__Assignment__:
Among the lines below, tally those that hold "will". Return the number and nothing more.
+++ Data to use
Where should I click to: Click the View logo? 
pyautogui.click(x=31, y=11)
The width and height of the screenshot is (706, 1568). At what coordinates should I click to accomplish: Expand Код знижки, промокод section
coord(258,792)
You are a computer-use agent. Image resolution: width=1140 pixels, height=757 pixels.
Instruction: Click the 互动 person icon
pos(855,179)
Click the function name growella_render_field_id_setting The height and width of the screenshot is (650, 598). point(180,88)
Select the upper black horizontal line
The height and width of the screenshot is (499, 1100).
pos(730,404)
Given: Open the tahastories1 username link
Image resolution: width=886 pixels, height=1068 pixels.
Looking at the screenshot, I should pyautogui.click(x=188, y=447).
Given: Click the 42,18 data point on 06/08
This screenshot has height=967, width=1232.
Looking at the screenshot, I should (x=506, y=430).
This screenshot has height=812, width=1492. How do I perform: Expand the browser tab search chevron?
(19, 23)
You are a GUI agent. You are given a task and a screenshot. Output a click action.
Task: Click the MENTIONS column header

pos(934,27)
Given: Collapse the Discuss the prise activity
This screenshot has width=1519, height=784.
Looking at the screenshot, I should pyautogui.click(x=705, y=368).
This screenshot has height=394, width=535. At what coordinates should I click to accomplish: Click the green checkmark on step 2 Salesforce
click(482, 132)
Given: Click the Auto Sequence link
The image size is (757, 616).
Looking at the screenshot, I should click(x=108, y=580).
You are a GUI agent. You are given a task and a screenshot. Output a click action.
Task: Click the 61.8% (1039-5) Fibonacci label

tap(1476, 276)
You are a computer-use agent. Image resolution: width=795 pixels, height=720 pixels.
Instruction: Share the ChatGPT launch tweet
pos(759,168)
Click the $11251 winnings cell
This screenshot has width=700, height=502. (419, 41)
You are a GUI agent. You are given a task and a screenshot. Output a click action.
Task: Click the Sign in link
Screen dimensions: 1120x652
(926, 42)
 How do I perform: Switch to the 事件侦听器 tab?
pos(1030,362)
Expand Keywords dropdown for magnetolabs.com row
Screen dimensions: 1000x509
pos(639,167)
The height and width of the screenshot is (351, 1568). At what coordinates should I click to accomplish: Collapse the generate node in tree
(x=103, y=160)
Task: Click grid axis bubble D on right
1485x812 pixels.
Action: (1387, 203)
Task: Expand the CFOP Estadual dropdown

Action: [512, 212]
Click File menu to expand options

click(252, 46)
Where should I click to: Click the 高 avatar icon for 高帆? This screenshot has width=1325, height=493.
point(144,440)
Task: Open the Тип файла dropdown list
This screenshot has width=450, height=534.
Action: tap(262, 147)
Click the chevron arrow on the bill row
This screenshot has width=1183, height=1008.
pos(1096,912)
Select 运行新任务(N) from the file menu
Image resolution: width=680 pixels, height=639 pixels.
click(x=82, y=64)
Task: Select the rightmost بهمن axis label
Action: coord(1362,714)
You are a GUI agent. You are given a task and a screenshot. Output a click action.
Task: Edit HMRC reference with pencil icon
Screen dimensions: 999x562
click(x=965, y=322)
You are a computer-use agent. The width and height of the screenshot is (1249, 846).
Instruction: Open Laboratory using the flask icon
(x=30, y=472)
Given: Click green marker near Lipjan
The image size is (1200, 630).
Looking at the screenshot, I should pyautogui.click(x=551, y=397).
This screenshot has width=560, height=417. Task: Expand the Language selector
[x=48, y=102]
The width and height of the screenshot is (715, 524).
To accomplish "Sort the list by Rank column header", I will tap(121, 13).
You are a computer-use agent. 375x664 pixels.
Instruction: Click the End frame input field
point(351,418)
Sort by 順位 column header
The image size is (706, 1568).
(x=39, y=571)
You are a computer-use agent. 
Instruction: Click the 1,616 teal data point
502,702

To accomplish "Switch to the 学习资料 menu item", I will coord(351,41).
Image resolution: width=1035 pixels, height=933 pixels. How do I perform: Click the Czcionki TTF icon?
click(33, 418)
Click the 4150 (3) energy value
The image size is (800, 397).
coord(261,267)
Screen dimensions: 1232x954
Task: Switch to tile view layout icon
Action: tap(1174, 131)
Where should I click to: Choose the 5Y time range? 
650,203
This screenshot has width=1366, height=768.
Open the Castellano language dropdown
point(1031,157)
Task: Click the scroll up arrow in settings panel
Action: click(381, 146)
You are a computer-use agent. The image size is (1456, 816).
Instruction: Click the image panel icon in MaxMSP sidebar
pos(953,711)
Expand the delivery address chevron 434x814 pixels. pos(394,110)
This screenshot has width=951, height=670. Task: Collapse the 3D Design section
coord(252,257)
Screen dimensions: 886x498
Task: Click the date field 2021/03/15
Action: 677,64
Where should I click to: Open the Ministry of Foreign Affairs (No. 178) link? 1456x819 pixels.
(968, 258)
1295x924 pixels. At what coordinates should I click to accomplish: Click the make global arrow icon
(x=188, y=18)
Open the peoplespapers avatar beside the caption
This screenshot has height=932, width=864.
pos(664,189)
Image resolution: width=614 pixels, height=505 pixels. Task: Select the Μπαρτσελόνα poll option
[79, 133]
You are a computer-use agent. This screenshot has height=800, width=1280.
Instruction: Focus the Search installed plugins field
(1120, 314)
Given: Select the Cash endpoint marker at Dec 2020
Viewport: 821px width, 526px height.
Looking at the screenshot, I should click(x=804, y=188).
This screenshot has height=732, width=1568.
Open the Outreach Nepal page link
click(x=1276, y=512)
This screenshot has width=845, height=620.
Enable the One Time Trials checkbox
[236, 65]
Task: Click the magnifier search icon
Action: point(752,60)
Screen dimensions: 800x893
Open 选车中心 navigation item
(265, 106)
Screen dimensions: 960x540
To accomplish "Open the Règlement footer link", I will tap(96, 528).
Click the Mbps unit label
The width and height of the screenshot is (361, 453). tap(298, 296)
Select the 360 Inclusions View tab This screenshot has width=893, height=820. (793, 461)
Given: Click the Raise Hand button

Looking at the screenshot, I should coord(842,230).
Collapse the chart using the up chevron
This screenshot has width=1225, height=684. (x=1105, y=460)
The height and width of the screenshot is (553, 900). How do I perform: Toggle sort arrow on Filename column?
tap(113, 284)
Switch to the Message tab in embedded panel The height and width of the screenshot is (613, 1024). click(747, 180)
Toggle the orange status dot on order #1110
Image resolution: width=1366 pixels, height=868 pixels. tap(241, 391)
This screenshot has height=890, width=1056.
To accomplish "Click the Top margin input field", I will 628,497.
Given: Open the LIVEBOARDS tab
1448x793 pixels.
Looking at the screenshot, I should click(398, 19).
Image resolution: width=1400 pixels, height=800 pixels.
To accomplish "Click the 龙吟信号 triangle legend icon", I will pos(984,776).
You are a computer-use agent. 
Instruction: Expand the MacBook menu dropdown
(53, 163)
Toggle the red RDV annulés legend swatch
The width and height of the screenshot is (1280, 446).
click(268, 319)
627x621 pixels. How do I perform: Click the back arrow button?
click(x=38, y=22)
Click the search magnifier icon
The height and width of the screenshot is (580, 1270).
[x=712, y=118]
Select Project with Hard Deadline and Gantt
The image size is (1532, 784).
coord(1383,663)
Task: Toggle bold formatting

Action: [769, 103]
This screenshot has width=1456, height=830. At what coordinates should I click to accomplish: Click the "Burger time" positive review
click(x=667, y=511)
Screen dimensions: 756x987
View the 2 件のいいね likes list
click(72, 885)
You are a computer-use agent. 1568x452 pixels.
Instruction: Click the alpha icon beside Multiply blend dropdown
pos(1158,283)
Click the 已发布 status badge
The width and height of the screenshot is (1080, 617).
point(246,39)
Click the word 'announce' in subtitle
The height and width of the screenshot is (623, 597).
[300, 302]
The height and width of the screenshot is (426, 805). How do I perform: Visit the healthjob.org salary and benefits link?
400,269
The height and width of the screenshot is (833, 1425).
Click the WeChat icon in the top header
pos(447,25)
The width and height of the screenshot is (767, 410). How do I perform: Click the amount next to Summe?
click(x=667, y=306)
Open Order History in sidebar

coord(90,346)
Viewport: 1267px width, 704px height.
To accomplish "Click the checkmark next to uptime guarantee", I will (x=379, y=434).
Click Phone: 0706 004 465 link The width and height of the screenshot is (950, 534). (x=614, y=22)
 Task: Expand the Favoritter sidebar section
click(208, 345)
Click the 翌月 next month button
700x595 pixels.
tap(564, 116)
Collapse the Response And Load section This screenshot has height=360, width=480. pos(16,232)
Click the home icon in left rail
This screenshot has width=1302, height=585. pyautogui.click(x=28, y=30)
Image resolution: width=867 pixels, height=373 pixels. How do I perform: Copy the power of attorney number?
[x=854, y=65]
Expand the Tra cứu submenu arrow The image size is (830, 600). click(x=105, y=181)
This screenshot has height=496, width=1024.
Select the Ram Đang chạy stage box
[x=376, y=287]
++++++
__Result of this task__:
6